Lame Duck Session on Contract Approval Would Be Second Ever in State History, First in 36 Years

Partisan Transfer of Power Adds Further Intrigue

MacIver News Service | December 1, 2010

[Madison, Wisc…] If the current Democratically-controlled state legislature were to meet in a special or an extraordinary session this month to approve more than a dozen contracts with government employee unions, it would be nearly unprecedented. Only one time in the 162-year history of the State of Wisconsin has a lame-duck legislature approved such agreements, when one contract was approved in November of 1974.

“As far as we have been able to determine, only one post-election session has dealt with employee contract ratification,” said Michael J. Keane of the nonpartisan Wisconsin Legislative Reference Bureau in an email to the MacIver Institute. “A contract for AFSCME Council 24 was ratified by Chapter 341, Laws of 1973 in November 1974.”

The controversial  2009-2011 agreements, negotiated by the Doyle Administration and 19 collective bargaining units, must be ratified by the legislature’s Joint Committee on Employment Relations and the full legislature as well. In most cases, the agreements between the State and the public employee unions also require the ratification of the rank and file union members. While union members are in the process of reviewing and approving the agreements, full details of the contracts have not been released to the legislature or the public, prompting Republicans to worry about their contents.

A post-election or lame-duck session has added significance this year. In 1974 then-Wisconsin Governor Pat Lucey (D)  was re-elected with 53 percent of the vote, and Democrats maintained control of the Assembly and gained control of the State Senate. This fall’s election saw a complete partisan turnover of control of the Governor’s office and the state legislature.
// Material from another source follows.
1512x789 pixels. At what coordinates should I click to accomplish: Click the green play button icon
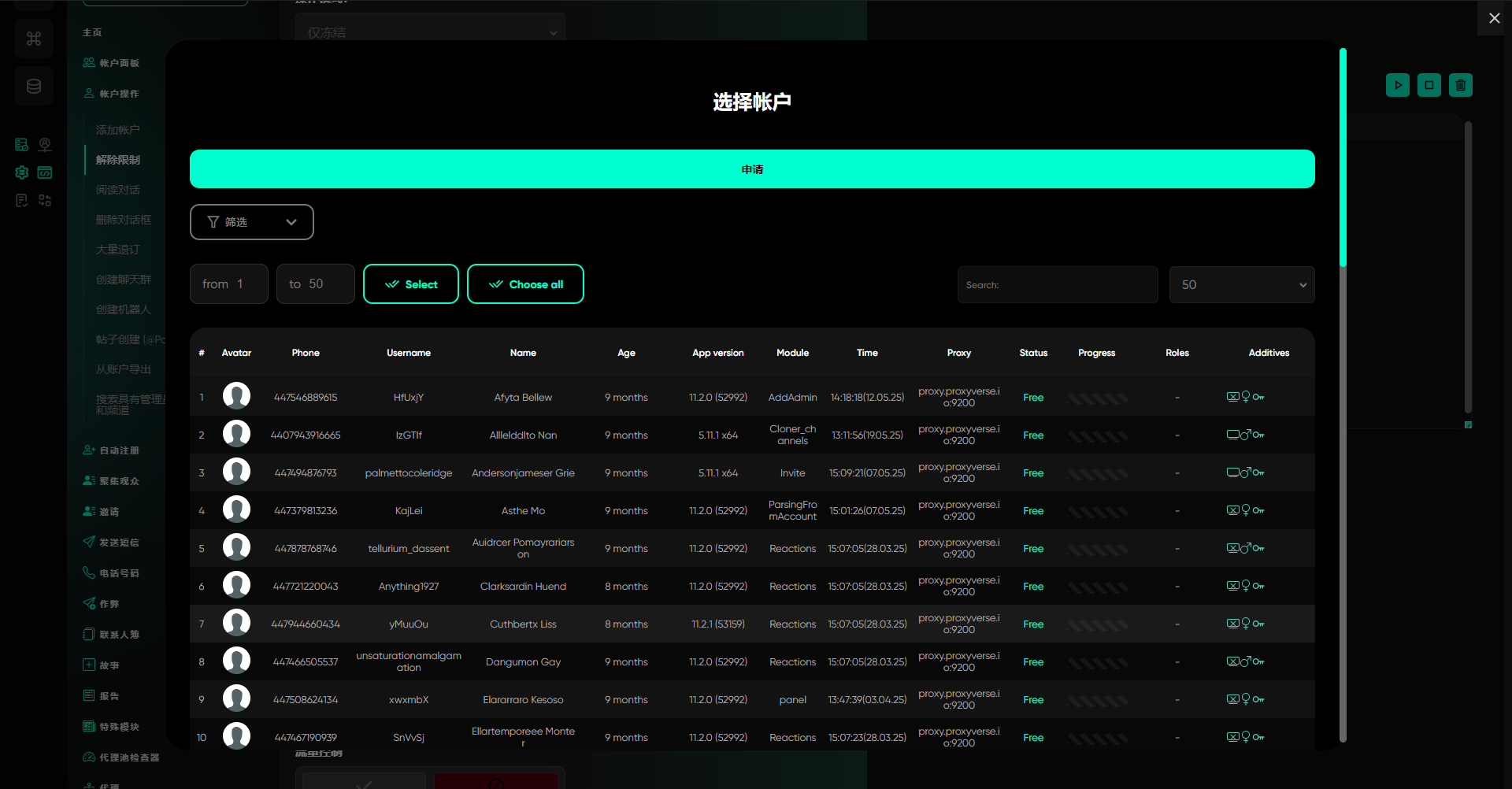point(1397,85)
Democratic leaders in Madison, who lose control of the legislature and the Governor’s office on January 3rd, are pushing for a special or extraordinary session to be held yet this month.

Earlier this week, Wisconsin Governor-elect, Republican Scott Walker, has sent a letter to legislative leaders requesting they hold off on approving new state employee contracts until his Administration has time to evaluate their impact on the state budget.

“In light of the State of Wisconsin’s current fiscal year $150 million budget shortfall and impending $3.3 billion structural deficit, returning and newly elected officials are going to need maximum flexibility to craft and work through our current and next state budget,” Walker wrote in the letter to current Senate Majority Leader Russ Decker (D-Weston) and his replacement, current Senate Minority Leader Scott Fitzgerald (R-Juneau). Current Assembly Speaker Mike Sheridan (D-Janesville) and incoming Speaker, current Assembly Leader Jeff Fitzgerald (R-Horicon) also received the letter from the Governor-elect.

Special and extraordinary sessions are similar in that they are called solely to consider one or more specified topics or pieces of legislation. A special session is called by the governor and an extraordinary session is initiated by the legislature.

From details that have been released regarding the unions’ approval process, such a session would have to occur in a three week period between December 11, 2010 and January 2, 2011.